Quatre ans après la révolution pacifique qui, en 2019, avait mené à la chute du dictateur Omar Al-Bachir et entrouvert une fenêtre d’espoir, le Soudan a implosé. Depuis le 15 avril 2023, le pays se déchire et s’enfonce dans une guerre totale. Les combats entre l’armée régulière et la milice des Forces de soutien rapide ont déjà fait plus de 150 000 morts, déplacé un tiers des 44 millions de Soudanais et plongé le pays dans la plus grave crise humanitaire au monde, précipitant plus de la moitié de la population au bord de la famine.
Débuté à Khartoum, le conflit se métastase à toutes les régions et les communautés du pays, renforcé par les discours de haine ethnique, l’afflux de mercenaires étrangers et d’armements sophistiqués, sur fond d’ingérences internationales et de compétition géopolitique pour les ressources du pays. Jour après jour, le Soudan se fracture le long d’une ligne de front mouvante qui divise le territoire d’est en ouest. Quatorze ans après la douloureuse sécession du Soudan du Sud en 2011, le pays est proche d’une nouvelle partition induite par la proclamation de facto de deux gouvernements opposés.

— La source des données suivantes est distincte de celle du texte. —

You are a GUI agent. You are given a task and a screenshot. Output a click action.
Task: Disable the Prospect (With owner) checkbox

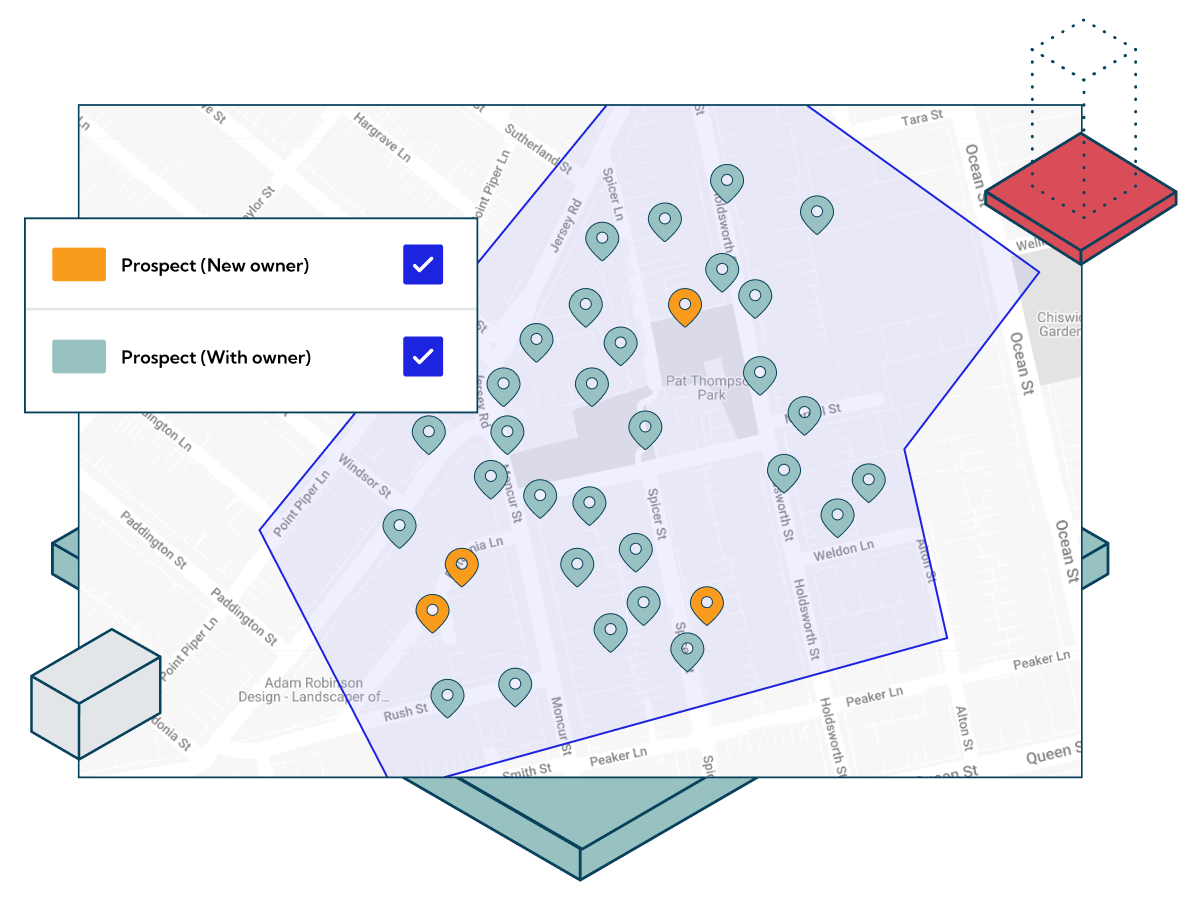pyautogui.click(x=422, y=356)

Au "nouveau Soudan", uni, multiethnique et démocratique, prôné par des millions de manifestants, les deux généraux putschistes – qui se sont emparés du pouvoir en 2021 mettant fin à la transition démocratique – ont préféré la guerre, plantant le dernier clou dans le cercueil de la révolution. À mesure que le conflit s’enlise, la société se polarise. Les voix révolutionnaires et pacifiques sont assourdies par les balles et souvent forcées à l’exil. À travers les regards croisés d’artistes et de photographes soudanais et internationaux, cette exposition revient sur la soudaine déflagration du Soudan et la bascule de l’euphorie à la dévastation.